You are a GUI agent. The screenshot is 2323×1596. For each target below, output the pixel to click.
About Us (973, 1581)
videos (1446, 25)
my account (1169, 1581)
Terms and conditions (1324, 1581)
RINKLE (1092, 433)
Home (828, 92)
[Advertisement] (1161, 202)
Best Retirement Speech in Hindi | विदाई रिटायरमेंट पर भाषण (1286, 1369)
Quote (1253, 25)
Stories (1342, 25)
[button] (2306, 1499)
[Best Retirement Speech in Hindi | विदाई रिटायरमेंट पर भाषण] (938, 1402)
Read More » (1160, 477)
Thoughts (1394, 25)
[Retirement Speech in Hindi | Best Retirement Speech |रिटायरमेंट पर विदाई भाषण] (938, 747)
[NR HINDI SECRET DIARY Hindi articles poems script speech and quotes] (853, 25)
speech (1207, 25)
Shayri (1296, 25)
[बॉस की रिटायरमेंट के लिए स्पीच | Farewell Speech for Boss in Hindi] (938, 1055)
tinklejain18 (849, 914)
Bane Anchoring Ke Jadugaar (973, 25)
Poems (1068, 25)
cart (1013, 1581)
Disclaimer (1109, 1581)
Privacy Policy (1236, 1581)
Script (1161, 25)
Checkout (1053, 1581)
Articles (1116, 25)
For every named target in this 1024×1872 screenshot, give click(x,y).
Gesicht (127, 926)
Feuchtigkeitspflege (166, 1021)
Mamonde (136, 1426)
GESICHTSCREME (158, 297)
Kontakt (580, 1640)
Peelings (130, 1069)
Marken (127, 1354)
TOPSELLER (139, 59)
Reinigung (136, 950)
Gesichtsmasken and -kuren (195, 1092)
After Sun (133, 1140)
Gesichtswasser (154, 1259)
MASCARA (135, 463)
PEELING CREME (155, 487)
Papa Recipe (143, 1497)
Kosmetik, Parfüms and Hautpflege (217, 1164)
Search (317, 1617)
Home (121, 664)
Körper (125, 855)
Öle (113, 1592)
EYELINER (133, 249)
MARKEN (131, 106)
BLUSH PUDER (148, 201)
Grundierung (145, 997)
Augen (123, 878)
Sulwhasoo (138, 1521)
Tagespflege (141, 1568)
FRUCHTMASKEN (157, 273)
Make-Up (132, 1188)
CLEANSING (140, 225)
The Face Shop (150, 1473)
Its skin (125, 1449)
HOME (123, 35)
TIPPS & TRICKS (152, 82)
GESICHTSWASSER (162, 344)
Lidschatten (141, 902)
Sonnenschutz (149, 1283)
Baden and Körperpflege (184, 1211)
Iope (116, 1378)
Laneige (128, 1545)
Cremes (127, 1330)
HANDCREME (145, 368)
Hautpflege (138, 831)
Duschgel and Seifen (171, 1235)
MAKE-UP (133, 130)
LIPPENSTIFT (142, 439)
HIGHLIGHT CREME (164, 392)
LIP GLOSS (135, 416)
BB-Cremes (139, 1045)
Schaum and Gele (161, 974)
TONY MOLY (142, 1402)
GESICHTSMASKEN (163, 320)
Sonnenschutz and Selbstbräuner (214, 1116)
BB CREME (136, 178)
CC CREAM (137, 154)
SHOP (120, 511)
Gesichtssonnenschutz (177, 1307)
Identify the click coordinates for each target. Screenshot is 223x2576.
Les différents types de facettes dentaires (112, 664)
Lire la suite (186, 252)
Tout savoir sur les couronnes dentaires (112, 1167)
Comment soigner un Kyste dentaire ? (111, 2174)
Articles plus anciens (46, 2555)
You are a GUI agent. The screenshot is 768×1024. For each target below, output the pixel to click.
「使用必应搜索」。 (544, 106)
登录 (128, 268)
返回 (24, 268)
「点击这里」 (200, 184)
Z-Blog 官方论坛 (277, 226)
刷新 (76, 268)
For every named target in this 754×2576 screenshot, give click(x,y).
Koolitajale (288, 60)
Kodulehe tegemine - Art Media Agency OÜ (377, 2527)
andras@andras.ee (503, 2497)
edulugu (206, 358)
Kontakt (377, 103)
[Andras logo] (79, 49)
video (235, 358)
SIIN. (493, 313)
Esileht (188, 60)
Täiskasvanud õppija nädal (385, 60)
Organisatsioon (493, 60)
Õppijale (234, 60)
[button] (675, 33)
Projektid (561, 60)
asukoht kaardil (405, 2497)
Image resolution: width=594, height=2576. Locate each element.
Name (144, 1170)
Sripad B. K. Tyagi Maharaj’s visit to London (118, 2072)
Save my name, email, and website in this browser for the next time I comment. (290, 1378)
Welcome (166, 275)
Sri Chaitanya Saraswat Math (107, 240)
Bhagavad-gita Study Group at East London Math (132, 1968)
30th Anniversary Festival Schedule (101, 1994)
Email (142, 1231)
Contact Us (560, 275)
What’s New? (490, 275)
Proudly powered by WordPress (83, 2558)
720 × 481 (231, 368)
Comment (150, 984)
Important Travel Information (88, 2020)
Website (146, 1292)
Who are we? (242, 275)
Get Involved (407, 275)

=-=-=-=-=

= EXERCISE PROMPT =
Give the data again exactly, line for line.

= WRITTEN REPLY =
You are a GUI agent. The screenshot is 2323×1596. For each target below, output the pixel to click.
About Us (973, 1581)
videos (1446, 25)
my account (1169, 1581)
Terms and conditions (1324, 1581)
RINKLE (1092, 433)
Home (828, 92)
[Advertisement] (1161, 202)
Best Retirement Speech in Hindi | विदाई रिटायरमेंट पर भाषण (1286, 1369)
Quote (1253, 25)
Stories (1342, 25)
[button] (2306, 1499)
[Best Retirement Speech in Hindi | विदाई रिटायरमेंट पर भाषण] (938, 1402)
Read More » (1160, 477)
Thoughts (1394, 25)
[Retirement Speech in Hindi | Best Retirement Speech |रिटायरमेंट पर विदाई भाषण] (938, 747)
[NR HINDI SECRET DIARY Hindi articles poems script speech and quotes] (853, 25)
speech (1207, 25)
Shayri (1296, 25)
[बॉस की रिटायरमेंट के लिए स्पीच | Farewell Speech for Boss in Hindi] (938, 1055)
tinklejain18 (849, 914)
Bane Anchoring Ke Jadugaar (973, 25)
Poems (1068, 25)
cart (1013, 1581)
Disclaimer (1109, 1581)
Privacy Policy (1236, 1581)
Script (1161, 25)
Checkout (1053, 1581)
Articles (1116, 25)
For every named target in this 1024×1872 screenshot, give click(x,y).
Gesicht (127, 926)
Feuchtigkeitspflege (166, 1021)
Mamonde (136, 1426)
GESICHTSCREME (158, 297)
Kontakt (580, 1640)
Peelings (130, 1069)
Marken (127, 1354)
TOPSELLER (139, 59)
Reinigung (136, 950)
Gesichtsmasken and -kuren (195, 1092)
After Sun (133, 1140)
Gesichtswasser (154, 1259)
MASCARA (135, 463)
PEELING CREME (155, 487)
Papa Recipe (143, 1497)
Kosmetik, Parfüms and Hautpflege (217, 1164)
Search (317, 1617)
Home (121, 664)
Körper (125, 855)
Öle (113, 1592)
EYELINER (133, 249)
MARKEN (131, 106)
BLUSH PUDER (148, 201)
Grundierung (145, 997)
Augen (123, 878)
Sulwhasoo (138, 1521)
Tagespflege (141, 1568)
FRUCHTMASKEN (157, 273)
Make-Up (132, 1188)
CLEANSING (140, 225)
The Face Shop (150, 1473)
Its skin (125, 1449)
HOME (123, 35)
TIPPS & TRICKS (152, 82)
GESICHTSWASSER (162, 344)
Lidschatten (141, 902)
Sonnenschutz (149, 1283)
Baden and Körperpflege (184, 1211)
Iope (116, 1378)
Laneige (128, 1545)
Cremes (127, 1330)
HANDCREME (145, 368)
Hautpflege (138, 831)
Duschgel and Seifen (171, 1235)
MAKE-UP (133, 130)
LIPPENSTIFT (142, 439)
HIGHLIGHT CREME (164, 392)
LIP GLOSS (135, 416)
BB-Cremes (139, 1045)
Schaum and Gele (161, 974)
TONY MOLY (142, 1402)
GESICHTSMASKEN (163, 320)
Sonnenschutz and Selbstbräuner (214, 1116)
BB CREME (136, 178)
CC CREAM (137, 154)
SHOP (120, 511)
Gesichtssonnenschutz (177, 1307)
Identify the click coordinates for each target. Screenshot is 223x2576.
Les différents types de facettes dentaires (112, 664)
Lire la suite (186, 252)
Tout savoir sur les couronnes dentaires (112, 1167)
Comment soigner un Kyste dentaire ? (111, 2174)
Articles plus anciens (46, 2555)
You are a GUI agent. The screenshot is 768×1024. For each target below, output the pixel to click.
「使用必应搜索」。 (544, 106)
登录 (128, 268)
返回 (24, 268)
「点击这里」 (200, 184)
Z-Blog 官方论坛 (277, 226)
刷新 (76, 268)
For every named target in this 754×2576 screenshot, give click(x,y).
Koolitajale (288, 60)
Kodulehe tegemine - Art Media Agency OÜ (377, 2527)
andras@andras.ee (503, 2497)
edulugu (206, 358)
Kontakt (377, 103)
[Andras logo] (79, 49)
video (235, 358)
SIIN. (493, 313)
Esileht (188, 60)
Täiskasvanud õppija nädal (385, 60)
Organisatsioon (493, 60)
Õppijale (234, 60)
[button] (675, 33)
Projektid (561, 60)
asukoht kaardil (405, 2497)
Image resolution: width=594, height=2576. Locate each element.
Name (144, 1170)
Sripad B. K. Tyagi Maharaj’s visit to London (118, 2072)
Save my name, email, and website in this browser for the next time I comment. (290, 1378)
Welcome (166, 275)
Sri Chaitanya Saraswat Math (107, 240)
Bhagavad-gita Study Group at East London Math (132, 1968)
30th Anniversary Festival Schedule (101, 1994)
Email (142, 1231)
Contact Us (560, 275)
What’s New? (490, 275)
Proudly powered by WordPress (83, 2558)
720 × 481 (231, 368)
Comment (150, 984)
Important Travel Information (88, 2020)
Website (146, 1292)
Who are we? (242, 275)
Get Involved (407, 275)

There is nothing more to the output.